Halvor Cullen was not born but made—grown in a tank until the age of twelve, then trained to fight and kill and die for those that made him, the ACAS. After his seven years of mandatory military service, Hal washed out, as all VATs do. For there he was expected to continue fighting and kill up until he bit it, while trying to fill the void within, mostly with drugs. Instead Hal joined up with his old CO, taking off to salvage the edge of the galaxy for advanced tech.
During one of his layovers in central space, Hal meets Vivian Valjean, a tecker trying to escape her old life and her old mistakes—most recently a man named Noah. Through a series of circumstances, Vivi ends up accompanying the crew on a mission—and the rest is history. But between the discovery of an alien sphere, trouble with the ACAS, and a deadly assassin, possibly the most interesting development is between Hal and Vivi. For what happens when a natural born human and a VAT super-soldier fall in love? I guess we’ll find out—that is, if either of them live long enough.
The Rush’s Edge is the debut novel from author Ginger Smith, part science fiction, part romance with action, adventure, space opera, and cyberpunk elements all thrown in. If this sounds like a lot—that’s because it is. If it sounds too good to be true—again, yeah. The Rush’s Edge tries too hard to be too much, and ultimately topples beneath its own grand desire.
My main problem with the Rush’s Edge, was how it was sold to me. I was sold an epic space adventure with “a little bit of romance, a smudge of aliens, and a whole lot of butt-kicking”. And to be fair—we got all of that. What I expected though, was a complete story. And didn’t necessarily get this.
The Rush’s Edge IS a complete story in the way that The Long Way to a Small, Angry Planet is a complete story. Just where the latter tells you up front that this is a tale of how people become a family with some space-exploration-y elements, the former kinda makes you find that out on your own. Now, if I’d been sold “it’s basically like the Long Way to a Small, Angry Planet”, that’d’ve been great! While Becky Chamber’s first book wasn’t a masterpiece, it was quite a good read. But between wondering if it was setting me up for a sequel or cliffhanger and then reaching the end with none of these questions actually answered… the Rush’s Edge didn’t captivate me in quite the same manner.

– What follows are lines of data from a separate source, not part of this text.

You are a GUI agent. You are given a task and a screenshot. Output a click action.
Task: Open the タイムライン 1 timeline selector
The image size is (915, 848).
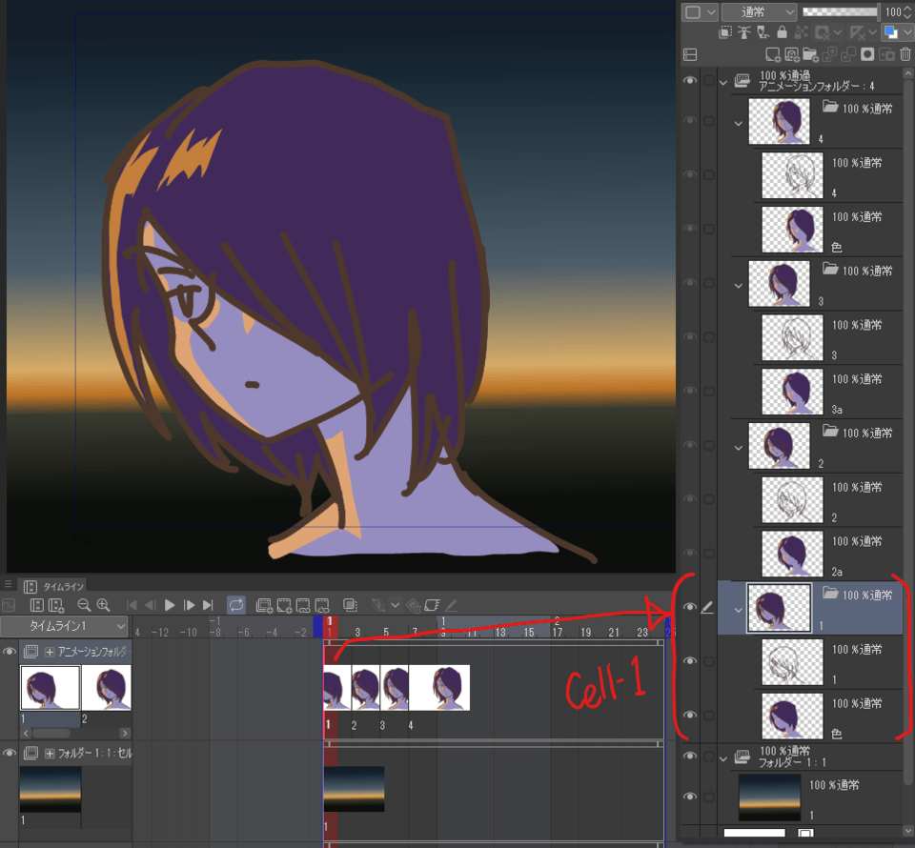click(67, 626)
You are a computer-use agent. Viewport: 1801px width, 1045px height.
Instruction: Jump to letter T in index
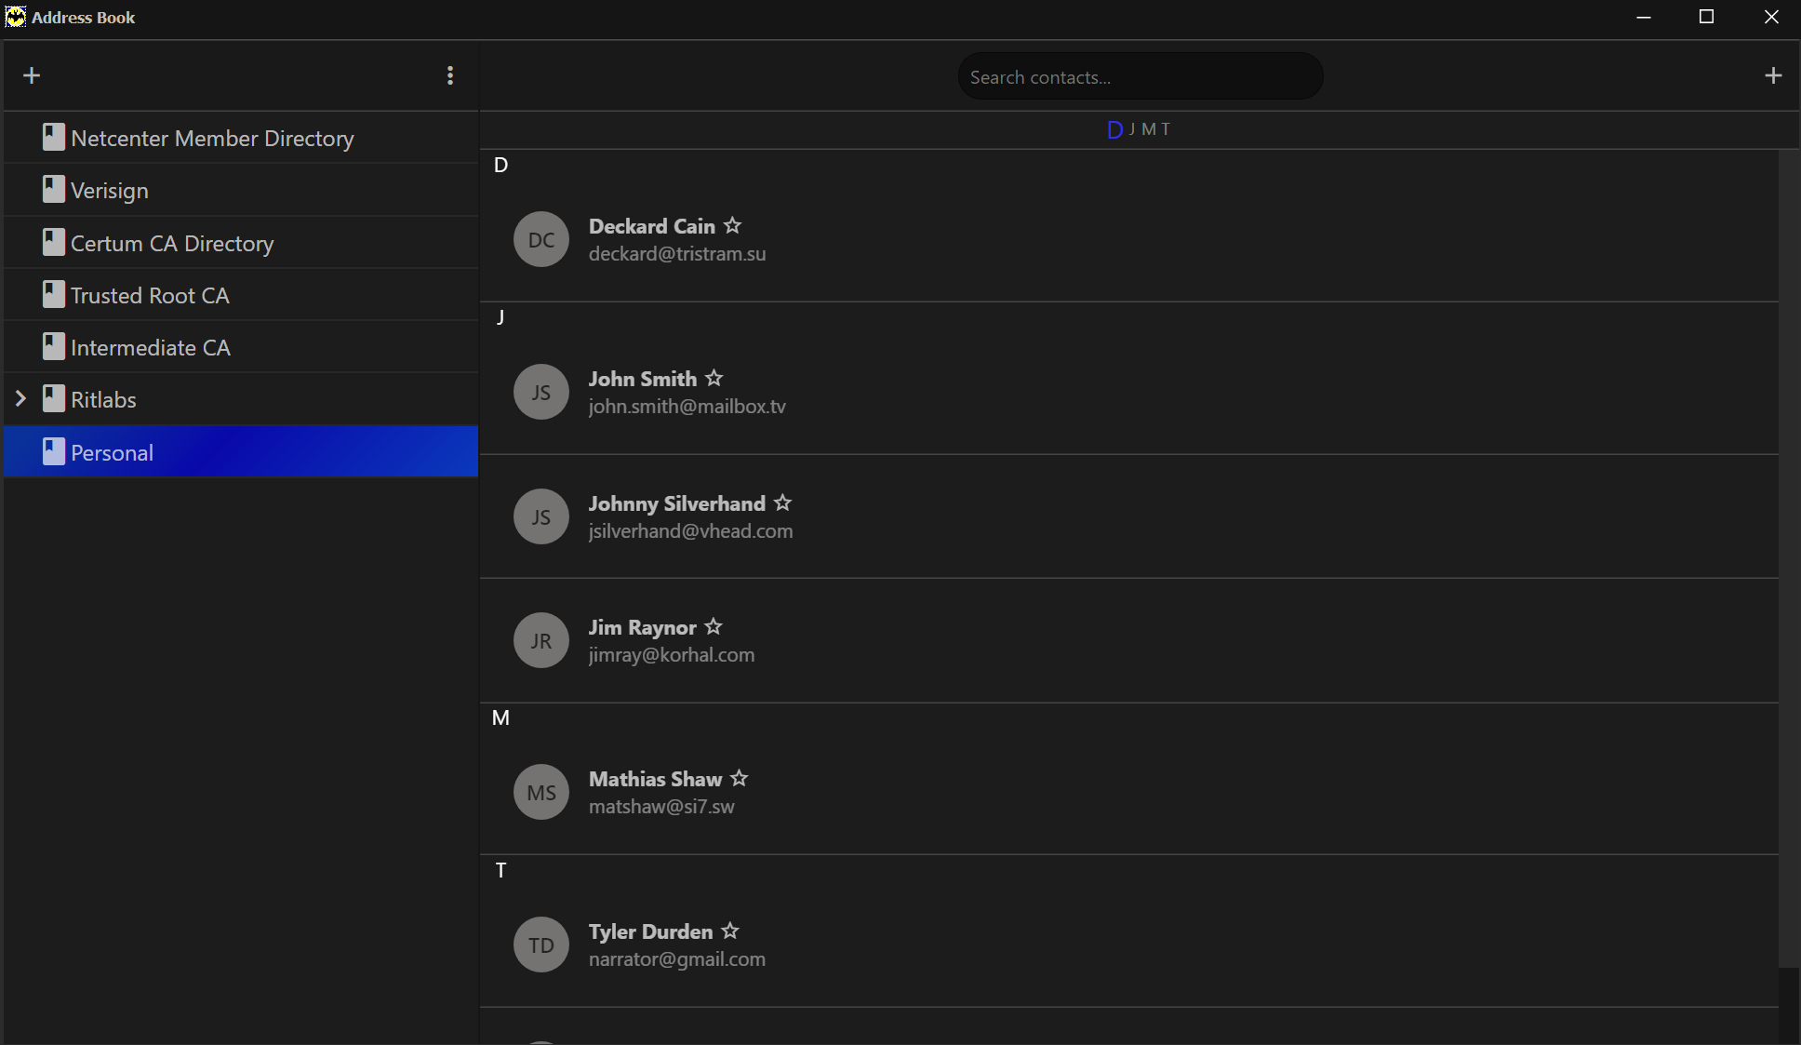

The conclusion also drew on quite a few overused clichés, which I really would’ve ditched. And I DO understand that when you’re writing something and decide to throw in a few classic plot twists you never want to think they’re cliché. But sometimes they are. Instead I would’ve liked to see the author try something different—maybe it’d work, maybe it wouldn’t—because, as they say, “nothing ventured, nothing gained” or “you’ll never succeed if you don’t try”.
The POV can change from paragraph to paragraph, so sometimes it’s difficult to tell who is talking/thinking, unless it’s explicitly mentioned. While this does allow the author to include several characters’ perspectives on any situation at almost any time (so long as they’re present), I’ve always found it incredibly frustrating to switch back and forward without knowing exactly when.
It’s really kinda science light fiction. There’re spaceships, yes, but there’s no explanation on how they travel between the stars. Do they use a hyperdrive? Faster than light travel? Wormholes? Instant transmission? We don’t know—it’s not explained, or mentioned. They just leave and… then they’re somewhere else. It must be some kinda faster than light travel, but we’re not told, which is a disappointment. While I realize not every science fiction tale is heavy on science, I would’ve liked to see more—but I’m like that.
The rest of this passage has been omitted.